Data Lake Storage

Here, we explore the significance of each data type and how data lakes leverage them, along with crucial operational mechanisms like schema management, data organization, and metadata storage essential for efficient data lake functionality.

Structured data

Structured data makes up a significant amount of the data stored in any database, including a data lake. Data lakes are able to make use of structured data, and can store this data type alongside other formats. It is worth noting that although data lakes make use of raw data of any type, they can and do make use of structured data as well.

Semi-structured data

Semi-structured data is minimally structured, but has limitations to fit effortlessly into a relational database or other traditional data storage systems. Examples include JSON, XML, and CSV files.

That’s why data lakes are helpful as they are able to store semi-structured data alongside structured data, enabling data from one data type to coexist with data from the other.

Unstructured data

Unlike structured data and semi-structured data, unstructured data does not conform to any preset schema or format. As such, unstructured data is fundamentally unsuited to storage in a relational database and must be stored in a data lake.

Schema-on-read vs schema-on-write

Schemas define the structure of a dataset.

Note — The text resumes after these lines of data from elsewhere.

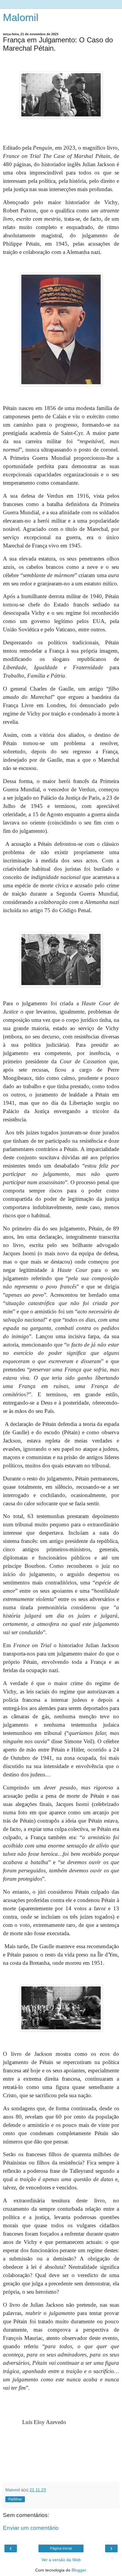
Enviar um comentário (31, 2528)
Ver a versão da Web (61, 2559)
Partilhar (15, 2499)
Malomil (20, 17)
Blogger (79, 2570)
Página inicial (61, 2548)
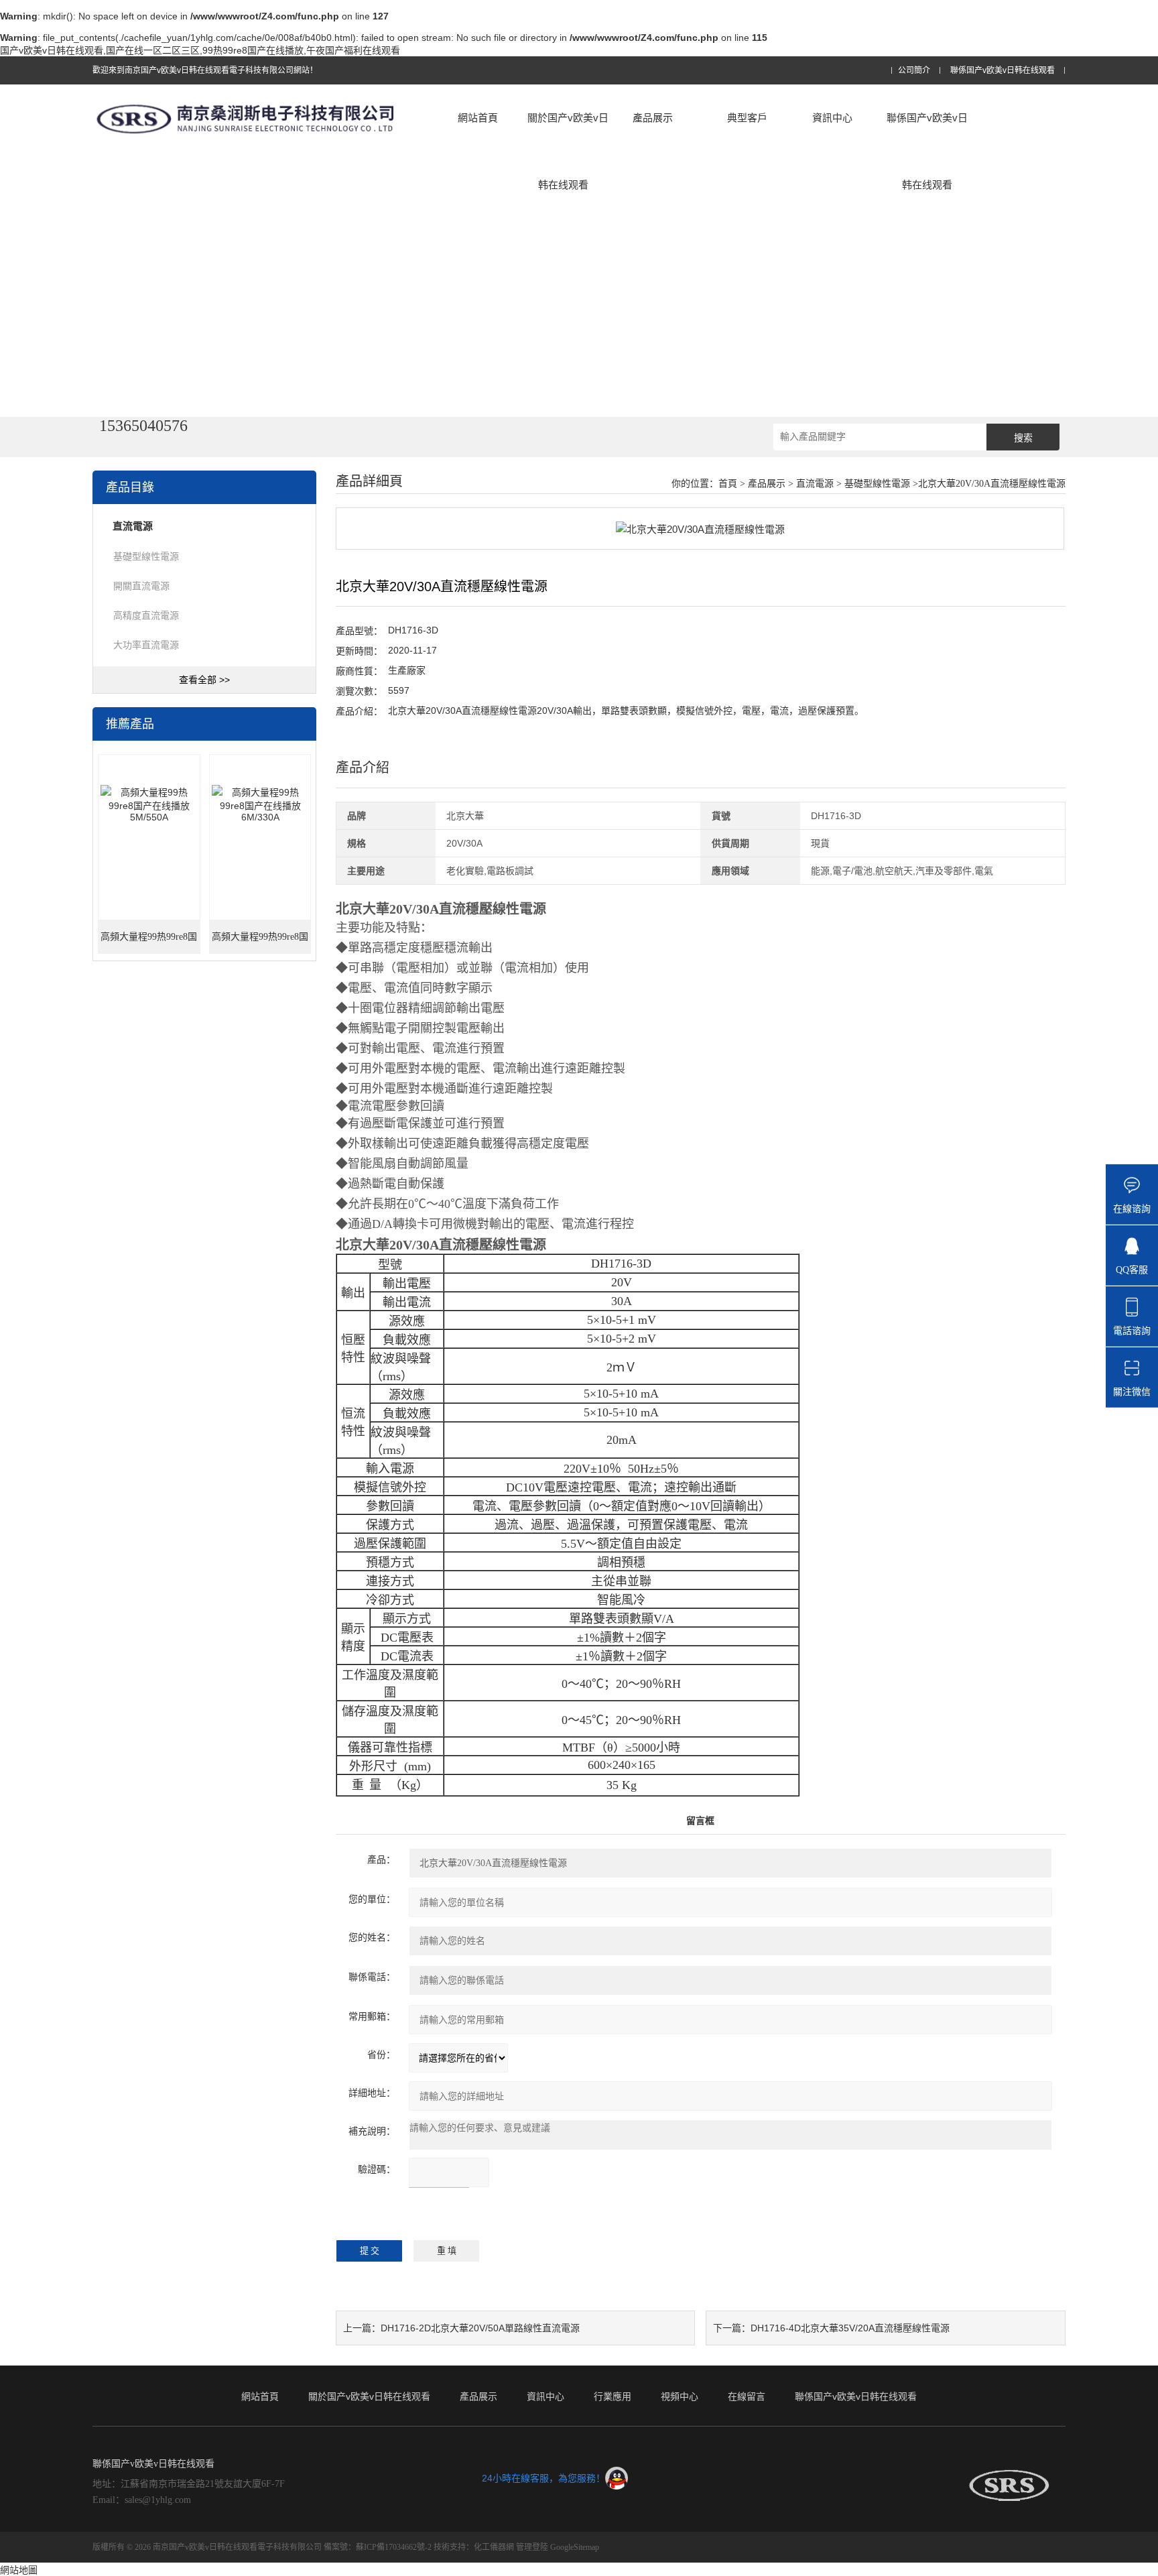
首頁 (727, 484)
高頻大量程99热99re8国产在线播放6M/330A (260, 943)
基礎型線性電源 (146, 556)
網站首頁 (478, 117)
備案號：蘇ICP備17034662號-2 (378, 2547)
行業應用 (612, 2396)
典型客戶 (747, 117)
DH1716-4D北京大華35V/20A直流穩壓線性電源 (850, 2328)
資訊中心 (832, 117)
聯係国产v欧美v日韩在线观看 (1002, 70)
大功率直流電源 (146, 644)
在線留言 (746, 2396)
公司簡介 (914, 70)
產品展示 (653, 117)
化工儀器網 (494, 2547)
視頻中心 (679, 2396)
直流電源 (815, 484)
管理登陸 (532, 2547)
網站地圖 (19, 2570)
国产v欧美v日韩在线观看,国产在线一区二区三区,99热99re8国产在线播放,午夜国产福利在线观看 (200, 50)
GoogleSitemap (574, 2547)
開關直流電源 (141, 585)
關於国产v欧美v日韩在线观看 (567, 151)
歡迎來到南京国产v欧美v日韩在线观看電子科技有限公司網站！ (205, 70)
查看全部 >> (204, 679)
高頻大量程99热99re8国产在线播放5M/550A (149, 943)
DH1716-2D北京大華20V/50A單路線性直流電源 (480, 2328)
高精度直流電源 (146, 615)
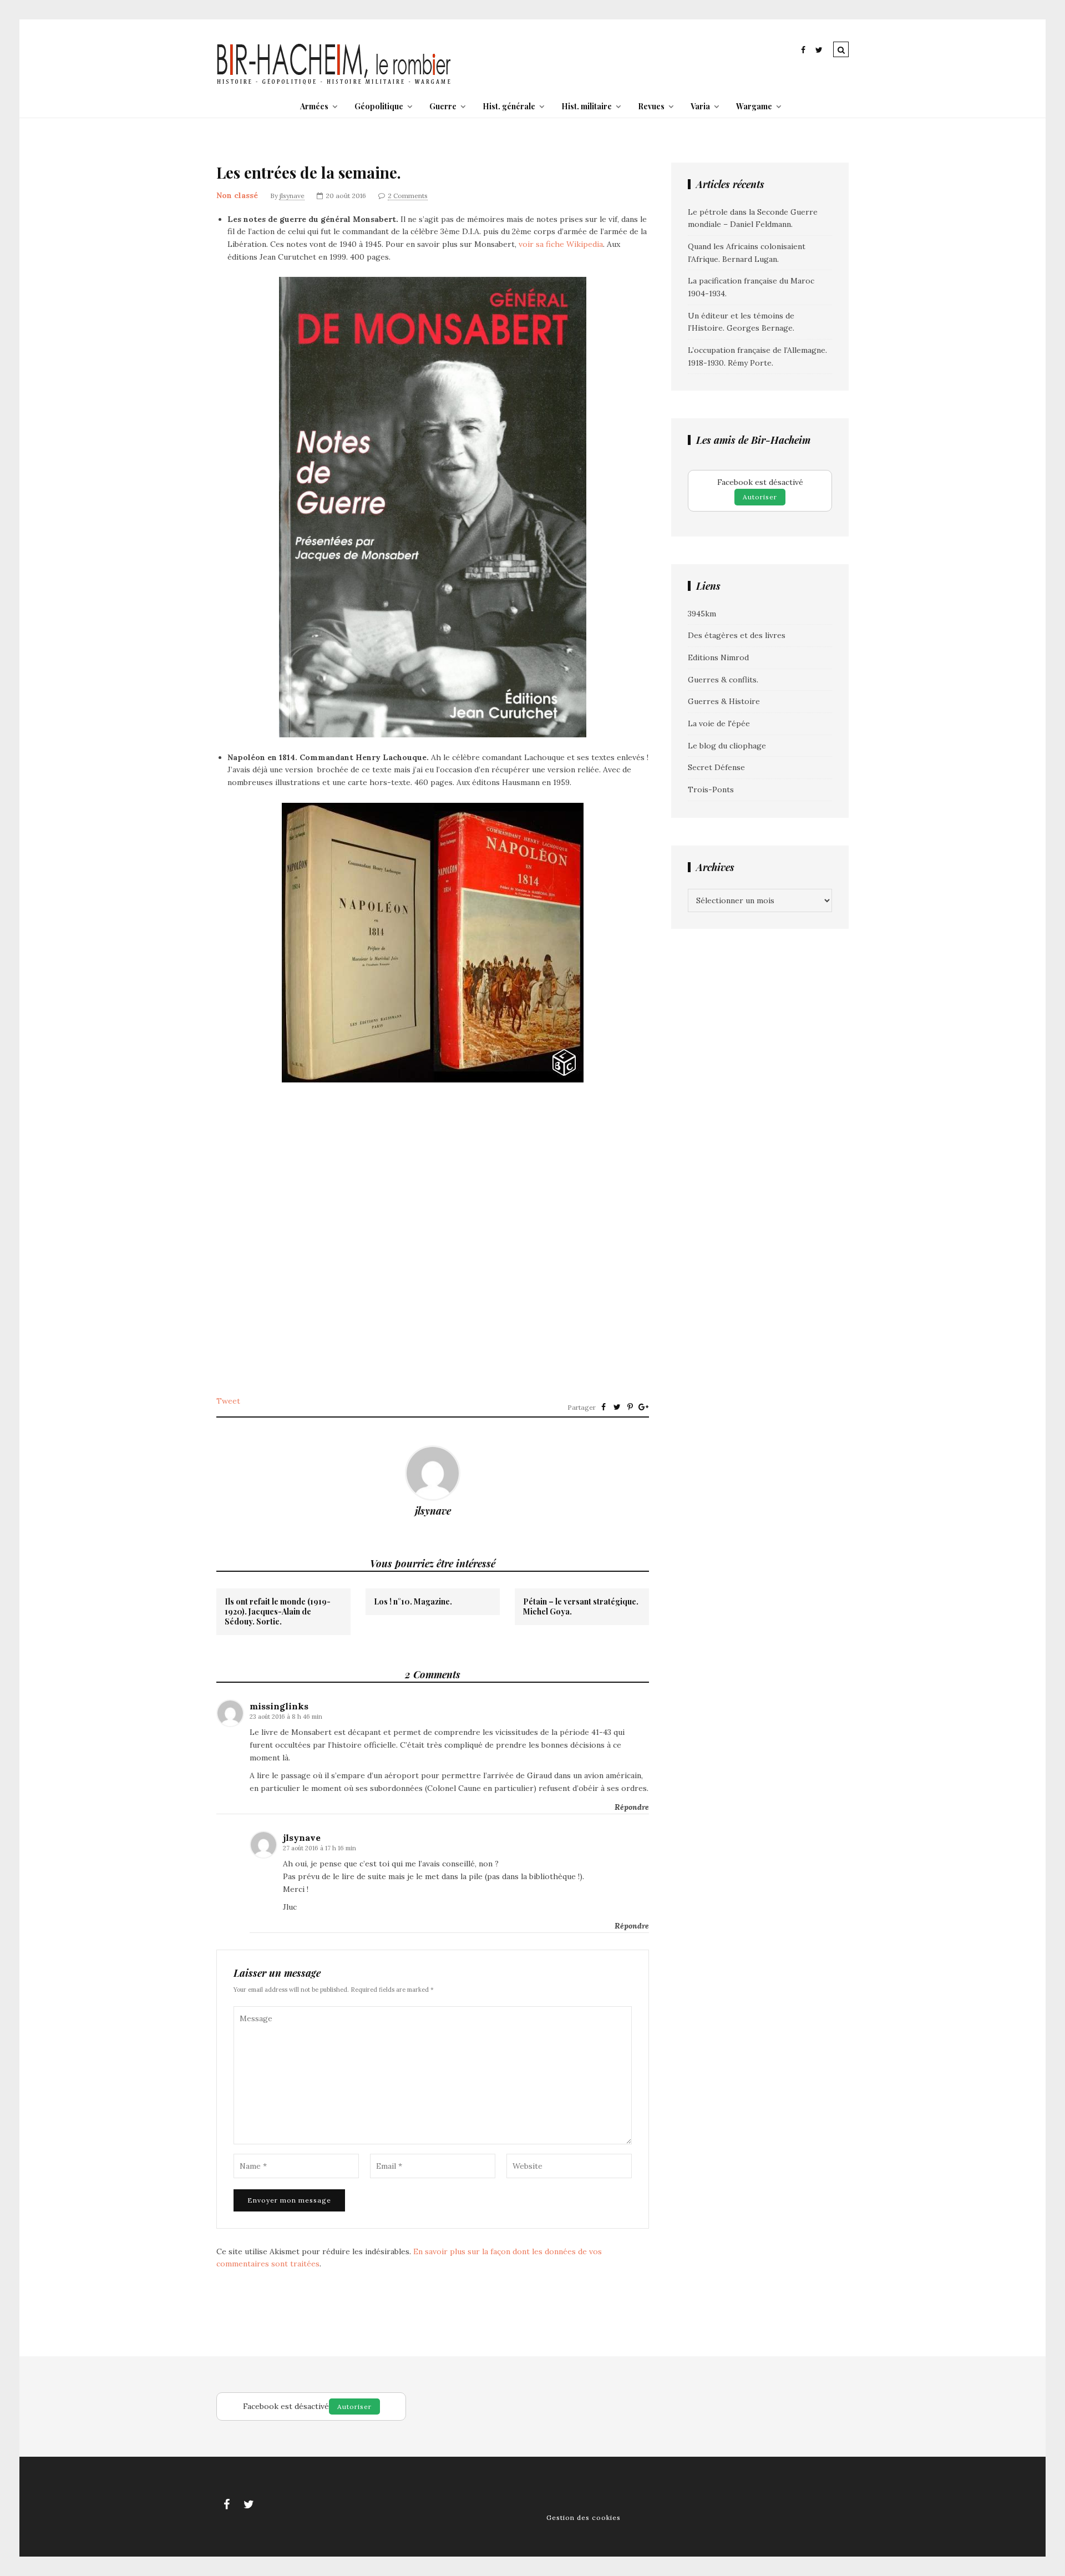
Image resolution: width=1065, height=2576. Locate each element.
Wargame (754, 106)
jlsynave (292, 195)
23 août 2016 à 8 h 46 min (286, 1716)
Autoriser (760, 497)
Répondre (632, 1807)
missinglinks (279, 1706)
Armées (314, 106)
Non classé (237, 195)
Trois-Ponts (711, 789)
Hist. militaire (586, 106)
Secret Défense (716, 767)
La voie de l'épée (719, 723)
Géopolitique (378, 106)
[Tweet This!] (616, 1407)
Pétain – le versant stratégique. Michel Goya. (580, 1607)
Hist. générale (509, 106)
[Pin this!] (630, 1407)
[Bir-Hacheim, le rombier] (334, 83)
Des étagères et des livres (736, 635)
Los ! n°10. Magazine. (413, 1602)
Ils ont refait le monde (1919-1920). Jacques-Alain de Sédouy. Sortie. (278, 1612)
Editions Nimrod (718, 657)
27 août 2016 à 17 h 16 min (319, 1848)
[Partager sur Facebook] (603, 1407)
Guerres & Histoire (724, 701)
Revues (651, 106)
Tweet (228, 1401)
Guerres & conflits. (723, 680)
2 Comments (408, 195)
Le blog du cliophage (727, 746)
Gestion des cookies (583, 2517)
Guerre (443, 106)
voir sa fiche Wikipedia (561, 244)
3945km (702, 614)
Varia (700, 106)
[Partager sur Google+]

There are two main methods of organizing schemas that impact the storage of data in a data lake: schema-on-write and schema-on-read.

Schema-on-write

Schema-on-write is a data management construct where data schemas are created before the data is written to the database. When data later enters the system, it must be compliant with this schema from the outset. Data that does not fit the schema will be disallowed by the system.

This construct is closely tied to relational database management systems, and is useful in cases where the data in question already fits a specific, predictable format known in advance. Although used in some data lakes, this approach is more often associated with data warehouses.

Schema-on-read

Schema-on-read is a data management construct where a schema is validated when the data is read. Unlike schema-on-write, a schema validation is not completed when data is written to the data lake. Instead, the data is validated only when it is read. Schema-on-read is often associated with data lakes.

Indexing, partitioning, and bucketing

Data lakes do not traditionally make use of built-in indexing capabilities in the same way as relational databases. Some vendors, including starburst, are solving that problem with software enhancements.

By their nature, data lakes store large volumes of data. However, running traditional SQL queries requires the system to read every row in every table. This causes SQL run times to be long and hampers overall system efficiency.

Partitioning and bucketing address this by dividing large datasets into smaller groupings. You can think of each of these as sub-directories in a larger directory system. Their usage helps enhance the speed and efficiency of the system.

Related reading: Why partitioning doesn’t work

Storing metadata

The data inside a data lake can be stored in a number of different formats. Keeping track of this information requires the ability to keep track of these differences. This kind of data is called metadata, and the storage of metadata is an integral aspect of any data lake.

Here, we’ll learn how metadata is stored, and why it is critical in data lakes.

Structuring metadata

Metadata contains information showing how all of the data files in the data lake are organized. For this reason, even though the data lake itself is not structured, the metadata about that data is always structured and held in a separate repository.

In order to query data in a data lake, we need to understand how the data is structured. Since structure wasn’t imposed on the data when it was brought into the data lake we must supply this metadata via a metastore before the data can be effectively queried.

Metastores

A metastore is a special, dedicated repository used to store metadata relating to the data held in the data lake. It operates as a separate datastore that keeps track of the metadata for the system and fields requests about the structure of a given dataset. Typical metadata includes information relating to the storage system such as the file format, directory structure, and location of data within its files.

Two popular metastores include the Hive metastore and Amazon Glue. These services act as an intermediary between the user’s request and the datasets held in the data lake. When a request is made, information about the structure of the dataset in question is retrieved from the metastore. This information is then used to retrieve the source data from the data lake.